(from the April 2024 Annals for Educators)
Vaccinations, as recommended by the CDC's Advisory Committee on Immunization Practices (ACIP), are an essential component of comprehensive adult health care. Yet adult vaccination rates in the United States are suboptimal, leaving individuals, and in many cases also others in their communities, at risk for preventable illness. As a greater array of adult vaccines become available and dosing schedules and indications evolve, many factors contribute to suboptimal vaccination rates, including failure to think of vaccines as a regular component of adult care, physicians' and other clinicians' confusion about the recommendations, and vaccine hesitancy among patients. On February 7, 2024, Annals of Internal Medicine and the American College of Physicians assembled experts to provide practical information to better prepare physicians to implement the adult vaccination recommendations.
Use this article and the accompanying video to:
- Watch the program.
- Review the current CDC recommendations on adult vaccination.

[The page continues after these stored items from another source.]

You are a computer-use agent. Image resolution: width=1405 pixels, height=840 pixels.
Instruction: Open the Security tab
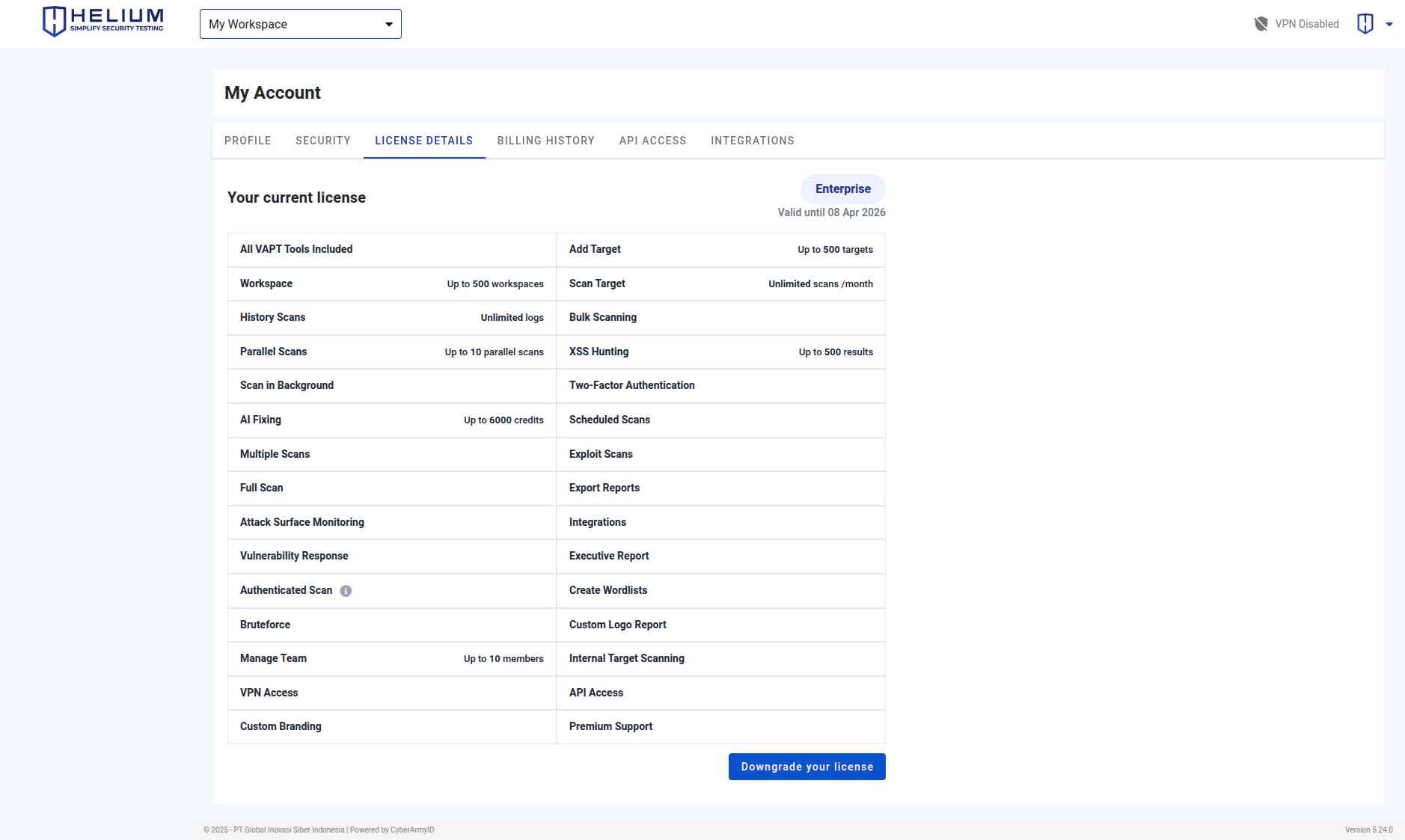coord(322,141)
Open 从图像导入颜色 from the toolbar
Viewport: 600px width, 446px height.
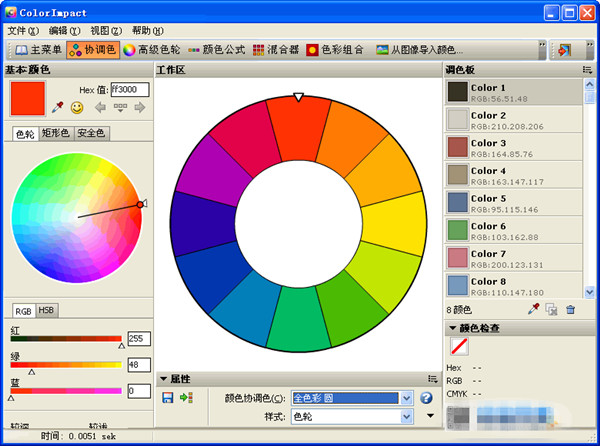418,50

- Consider the questions below:
- Do you routinely address vaccination with patients during clinical encounters in inpatient and outpatient settings?
- What are the barriers to addressing vaccination with your patients? Are there systematic changes that would eliminate these barriers?
- Role-play discussions about influenza, COVID-19, shingles, and respiratory syncytial virus with hypothetical patients who are eligible for these vaccines.
Annals for Educators is a Web Exclusives feature of Annals of Internal Medicine which includes activities using selected Annals articles to help medical educators in their teaching activities.